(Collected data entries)
┌──

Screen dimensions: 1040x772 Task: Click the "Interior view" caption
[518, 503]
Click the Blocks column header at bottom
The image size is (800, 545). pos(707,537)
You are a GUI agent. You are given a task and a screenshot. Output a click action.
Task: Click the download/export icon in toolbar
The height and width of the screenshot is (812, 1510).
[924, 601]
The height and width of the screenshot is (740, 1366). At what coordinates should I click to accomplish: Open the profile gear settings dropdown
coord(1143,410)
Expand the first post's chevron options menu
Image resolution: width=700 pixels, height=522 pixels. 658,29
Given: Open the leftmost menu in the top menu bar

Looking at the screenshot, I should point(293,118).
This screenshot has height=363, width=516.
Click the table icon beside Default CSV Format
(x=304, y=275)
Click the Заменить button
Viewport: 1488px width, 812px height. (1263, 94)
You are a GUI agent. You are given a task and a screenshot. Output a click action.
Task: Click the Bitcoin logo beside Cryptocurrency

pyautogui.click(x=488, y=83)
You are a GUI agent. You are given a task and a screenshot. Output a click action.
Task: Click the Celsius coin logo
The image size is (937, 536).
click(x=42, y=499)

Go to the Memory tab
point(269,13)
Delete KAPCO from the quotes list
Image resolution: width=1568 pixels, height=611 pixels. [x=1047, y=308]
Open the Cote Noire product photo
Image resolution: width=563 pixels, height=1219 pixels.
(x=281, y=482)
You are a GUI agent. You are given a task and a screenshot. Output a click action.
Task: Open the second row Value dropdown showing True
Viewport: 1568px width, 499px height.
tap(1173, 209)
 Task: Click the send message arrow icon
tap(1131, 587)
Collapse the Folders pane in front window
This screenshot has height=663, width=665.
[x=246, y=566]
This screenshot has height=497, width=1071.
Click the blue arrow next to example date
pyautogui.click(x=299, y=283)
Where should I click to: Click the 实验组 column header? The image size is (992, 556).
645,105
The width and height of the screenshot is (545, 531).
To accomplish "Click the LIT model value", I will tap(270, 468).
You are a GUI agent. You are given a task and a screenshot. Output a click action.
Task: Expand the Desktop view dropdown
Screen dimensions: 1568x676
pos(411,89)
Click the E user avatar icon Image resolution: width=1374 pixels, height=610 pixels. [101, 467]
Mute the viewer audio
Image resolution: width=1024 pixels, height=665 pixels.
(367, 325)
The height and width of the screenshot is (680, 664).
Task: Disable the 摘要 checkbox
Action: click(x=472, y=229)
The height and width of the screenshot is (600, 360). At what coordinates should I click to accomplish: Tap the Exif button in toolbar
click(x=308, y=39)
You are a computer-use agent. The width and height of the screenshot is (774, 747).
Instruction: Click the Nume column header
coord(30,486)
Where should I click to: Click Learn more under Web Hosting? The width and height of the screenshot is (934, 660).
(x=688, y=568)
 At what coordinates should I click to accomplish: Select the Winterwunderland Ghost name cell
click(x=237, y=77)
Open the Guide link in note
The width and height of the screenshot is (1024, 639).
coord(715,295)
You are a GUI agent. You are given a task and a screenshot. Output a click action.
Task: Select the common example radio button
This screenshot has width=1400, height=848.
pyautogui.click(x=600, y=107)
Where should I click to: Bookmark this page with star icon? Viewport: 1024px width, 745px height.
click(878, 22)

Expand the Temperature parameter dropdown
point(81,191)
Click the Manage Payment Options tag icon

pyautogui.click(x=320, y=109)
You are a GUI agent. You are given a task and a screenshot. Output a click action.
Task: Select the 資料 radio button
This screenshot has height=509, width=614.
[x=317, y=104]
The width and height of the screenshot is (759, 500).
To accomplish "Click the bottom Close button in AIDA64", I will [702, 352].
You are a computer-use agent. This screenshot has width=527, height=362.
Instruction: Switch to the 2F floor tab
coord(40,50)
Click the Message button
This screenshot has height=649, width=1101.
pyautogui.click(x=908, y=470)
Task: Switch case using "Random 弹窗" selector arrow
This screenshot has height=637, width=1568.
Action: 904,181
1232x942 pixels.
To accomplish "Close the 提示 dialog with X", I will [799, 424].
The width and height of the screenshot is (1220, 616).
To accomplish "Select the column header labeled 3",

└──

All records above must be set down exactly, please.

Solved problem:
Screen dimensions: 1040x772 Task: Click the "Interior view" caption
[518, 503]
Click the Blocks column header at bottom
The image size is (800, 545). pos(707,537)
You are a GUI agent. You are given a task and a screenshot. Output a click action.
Task: Click the download/export icon in toolbar
The height and width of the screenshot is (812, 1510).
[924, 601]
The height and width of the screenshot is (740, 1366). At what coordinates should I click to accomplish: Open the profile gear settings dropdown
coord(1143,410)
Expand the first post's chevron options menu
Image resolution: width=700 pixels, height=522 pixels. 658,29
Given: Open the leftmost menu in the top menu bar

Looking at the screenshot, I should point(293,118).
This screenshot has height=363, width=516.
Click the table icon beside Default CSV Format
(x=304, y=275)
Click the Заменить button
Viewport: 1488px width, 812px height. (1263, 94)
You are a GUI agent. You are given a task and a screenshot. Output a click action.
Task: Click the Bitcoin logo beside Cryptocurrency

pyautogui.click(x=488, y=83)
You are a GUI agent. You are given a task and a screenshot. Output a click action.
Task: Click the Celsius coin logo
The image size is (937, 536).
click(x=42, y=499)

Go to the Memory tab
point(269,13)
Delete KAPCO from the quotes list
Image resolution: width=1568 pixels, height=611 pixels. [x=1047, y=308]
Open the Cote Noire product photo
Image resolution: width=563 pixels, height=1219 pixels.
(x=281, y=482)
You are a GUI agent. You are given a task and a screenshot. Output a click action.
Task: Open the second row Value dropdown showing True
Viewport: 1568px width, 499px height.
tap(1173, 209)
 Task: Click the send message arrow icon
tap(1131, 587)
Collapse the Folders pane in front window
This screenshot has height=663, width=665.
[x=246, y=566]
This screenshot has height=497, width=1071.
Click the blue arrow next to example date
pyautogui.click(x=299, y=283)
Where should I click to: Click the 实验组 column header? The image size is (992, 556).
645,105
The width and height of the screenshot is (545, 531).
To accomplish "Click the LIT model value", I will tap(270, 468).
You are a GUI agent. You are given a task and a screenshot. Output a click action.
Task: Expand the Desktop view dropdown
Screen dimensions: 1568x676
pos(411,89)
Click the E user avatar icon Image resolution: width=1374 pixels, height=610 pixels. [101, 467]
Mute the viewer audio
Image resolution: width=1024 pixels, height=665 pixels.
(367, 325)
The height and width of the screenshot is (680, 664).
Task: Disable the 摘要 checkbox
Action: click(x=472, y=229)
The height and width of the screenshot is (600, 360). At what coordinates should I click to accomplish: Tap the Exif button in toolbar
click(x=308, y=39)
You are a computer-use agent. The width and height of the screenshot is (774, 747).
Instruction: Click the Nume column header
coord(30,486)
Where should I click to: Click Learn more under Web Hosting? The width and height of the screenshot is (934, 660).
(x=688, y=568)
 At what coordinates should I click to accomplish: Select the Winterwunderland Ghost name cell
click(x=237, y=77)
Open the Guide link in note
The width and height of the screenshot is (1024, 639).
coord(715,295)
You are a GUI agent. You are given a task and a screenshot. Output a click action.
Task: Select the common example radio button
This screenshot has width=1400, height=848.
pyautogui.click(x=600, y=107)
Where should I click to: Bookmark this page with star icon? Viewport: 1024px width, 745px height.
click(878, 22)

Expand the Temperature parameter dropdown
point(81,191)
Click the Manage Payment Options tag icon

pyautogui.click(x=320, y=109)
You are a GUI agent. You are given a task and a screenshot. Output a click action.
Task: Select the 資料 radio button
This screenshot has height=509, width=614.
[x=317, y=104]
The width and height of the screenshot is (759, 500).
To accomplish "Click the bottom Close button in AIDA64", I will [702, 352].
You are a computer-use agent. This screenshot has width=527, height=362.
Instruction: Switch to the 2F floor tab
coord(40,50)
Click the Message button
This screenshot has height=649, width=1101.
pyautogui.click(x=908, y=470)
Task: Switch case using "Random 弹窗" selector arrow
This screenshot has height=637, width=1568.
Action: 904,181
1232x942 pixels.
To accomplish "Close the 提示 dialog with X", I will [799, 424].
The width and height of the screenshot is (1220, 616).
To accomplish "Select the column header labeled 3",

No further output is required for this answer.